As you are now accustomed, I conclude these homilies with an invocation: in the name of the Father, and of the Son, and of the Holy Spirit. It’s not my idea – it is a very old custom going back many, many centuries. But that Ash Wednesday, I heard this invocation at the end of his homily: “In the name of the Creator, the Redeemer, and the Sanctifier. Amen.”

For some reason that got me to pondering. Why change the classical invocation? Well, it wasn’t hard to figure out – there were many other clues in his message, pointing to his love of the current trendiness in gender-inclusiveness. And, in this denomination, the badge of inclusiveness is – interestingly – the AVOIDANCE of gender particularity, especially things the use of terms like “father” and “son” in the standard Trinitarian formula. Too, too patriarchal, you see.

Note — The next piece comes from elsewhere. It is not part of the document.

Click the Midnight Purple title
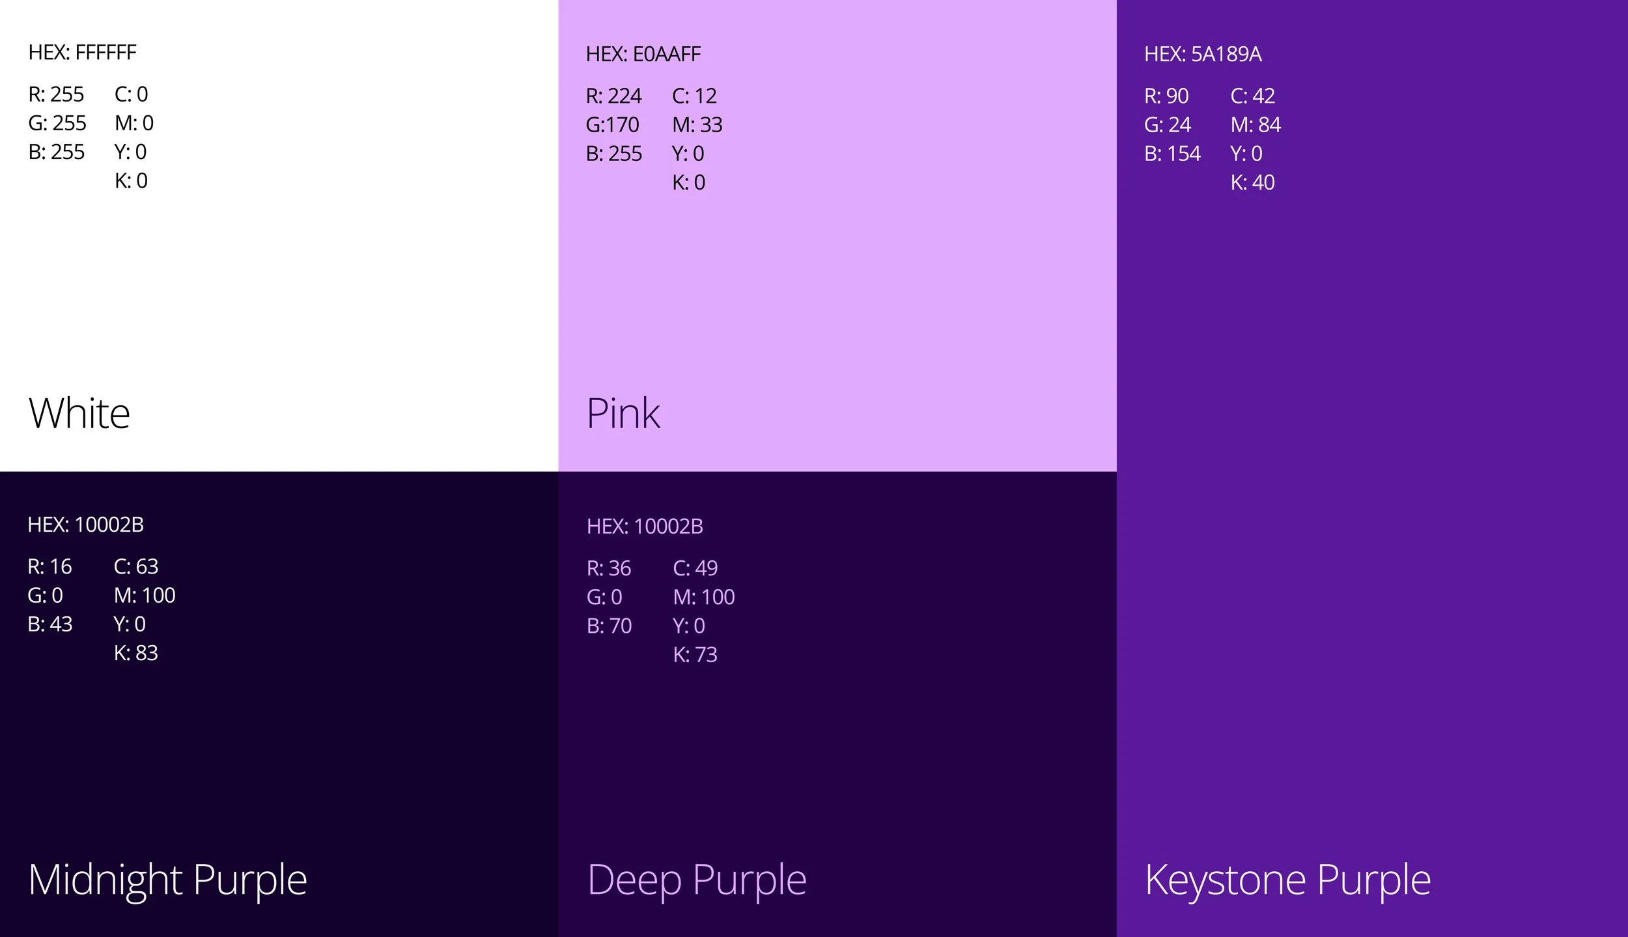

But part and parcel with this denial of gender particularity is also a denial of Jesus’ humanity, very human maleness. That is what this preacher was denying.

And, then I remembered what John had written to Christians in the first century: “Every spirit that confesses that Jesus Christ has come in the flesh is of God, 3and every spirit that does not confess that[a] Jesus Christ has come in the flesh is not of God. And this is the spirit of the Antichrist, which you have heard was coming, and is now already in the world.” Friends, the flesh John is speaking of here is the son of Mary, a man who is still a man, seated at the right hand of God the Father in the highest heaven.

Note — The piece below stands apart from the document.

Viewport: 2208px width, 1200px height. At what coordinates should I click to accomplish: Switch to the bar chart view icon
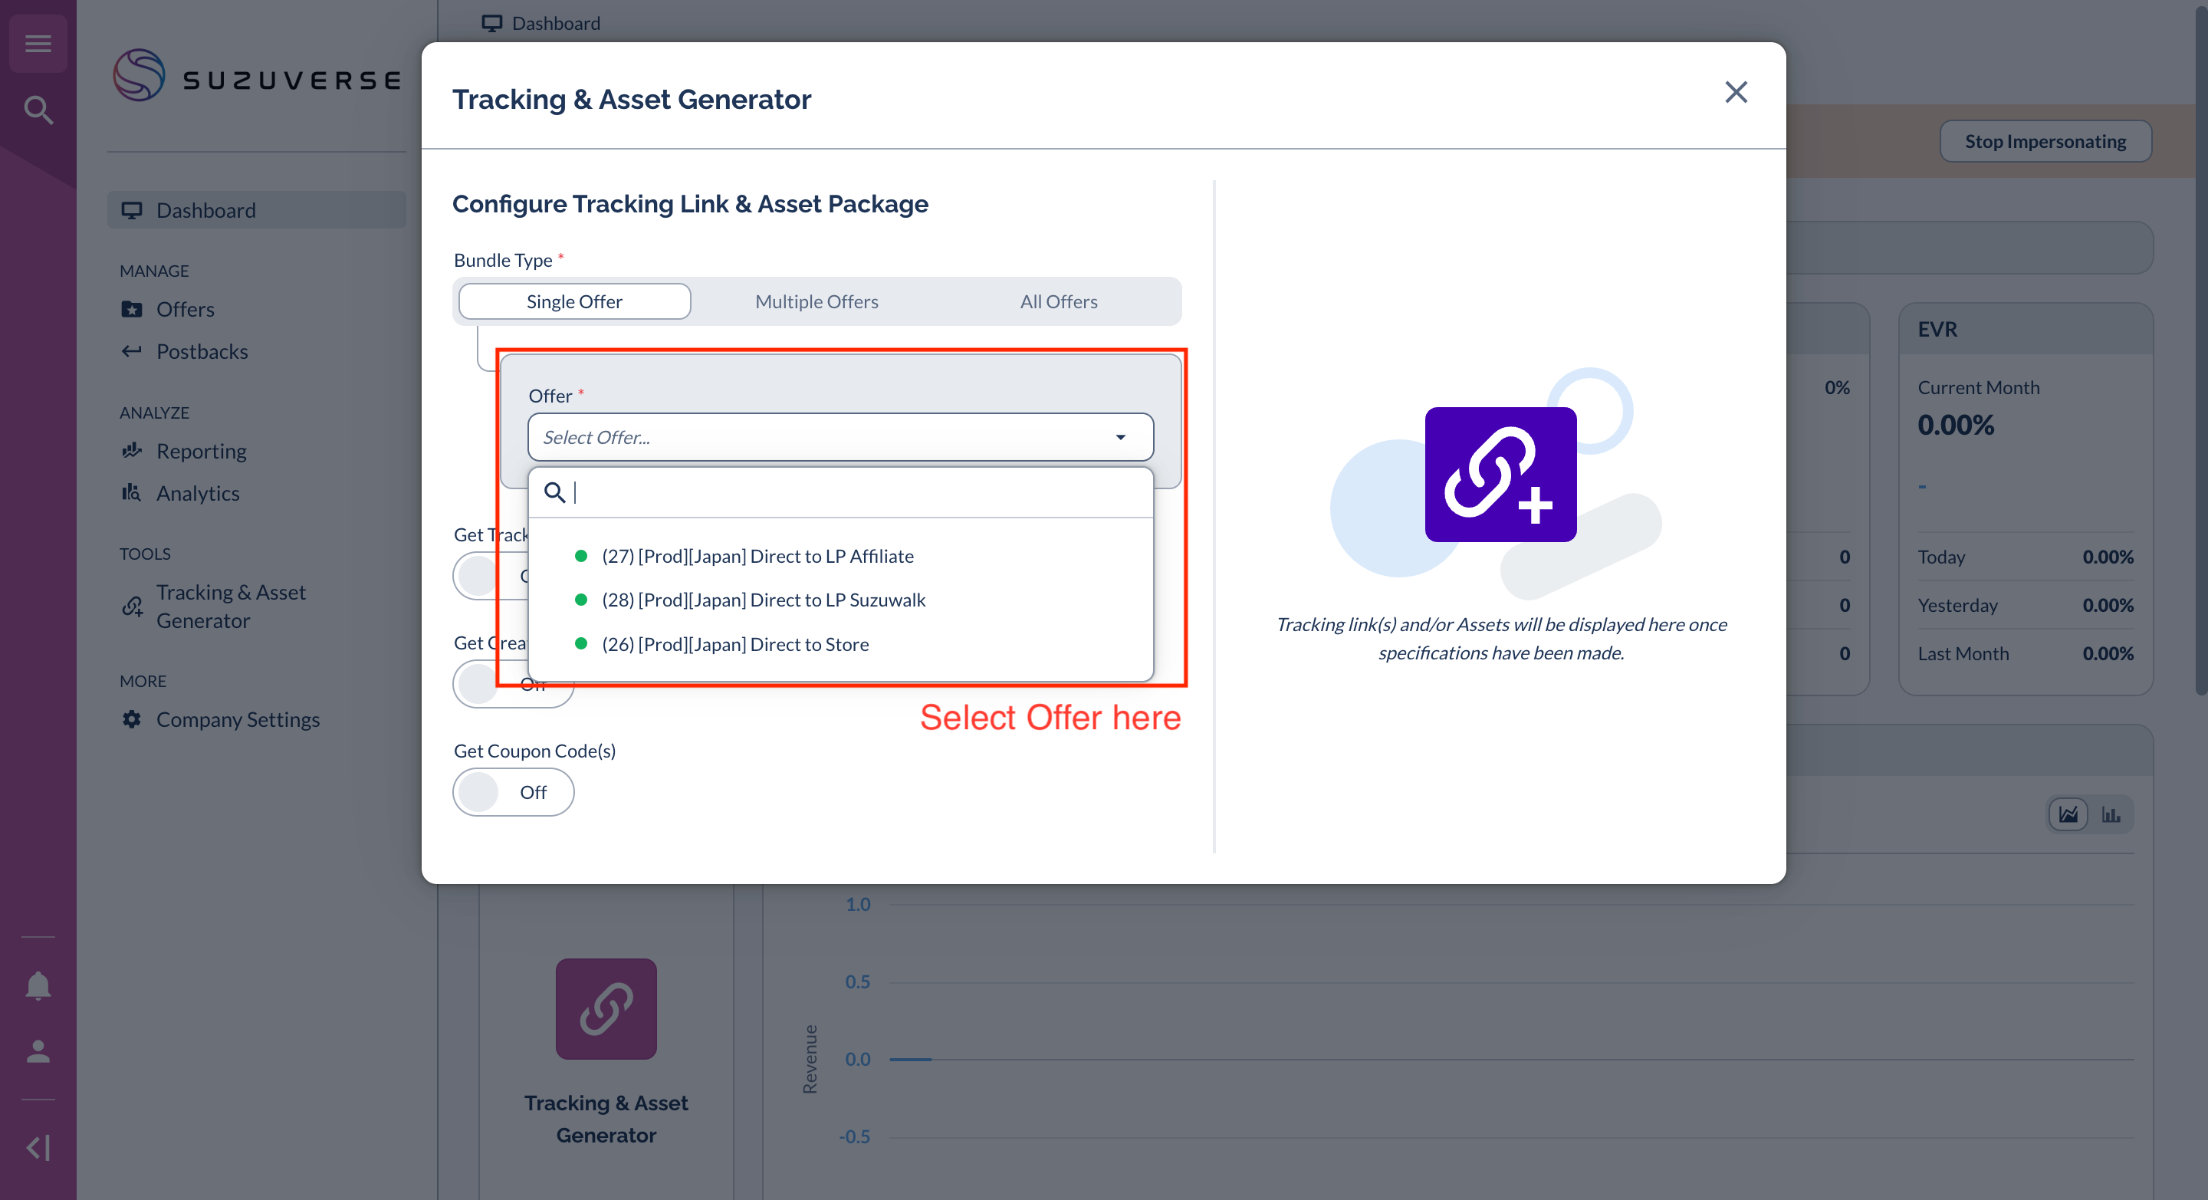click(x=2110, y=814)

And, then, I remembered these words from Matthew chapter 10: he who denies me before men, him will I deny before my Father who is in heaven.

We began this morning noting that sometimes the weather is something that is always changing; and sometimes the weather is something that never changes. The situation Jesus’ disciples face when they first go out to preach is one of those things which never changes, and the advice, and warnings, and encouragements which Jesus gives them are just as relevant to us today as they were to the Apostles as they went forth to proclaim the gospel.

In our day, let us pay careful attention to what Jesus tells us here, so we may not deceive ourselves and one another about the opposition we face when proclaiming the gospel. May God grant us to hear Jesus’ words, to take his advice, to heed his warnings, and to take courage from the things he tells us here to encourage us. May we all find grace to hear our names confessed by Jesus before his Father in heaven, because we have been faithful to confess his name before the world around us.

In the name of the Father, and of the Son, and of the Holy Spirit. Amen.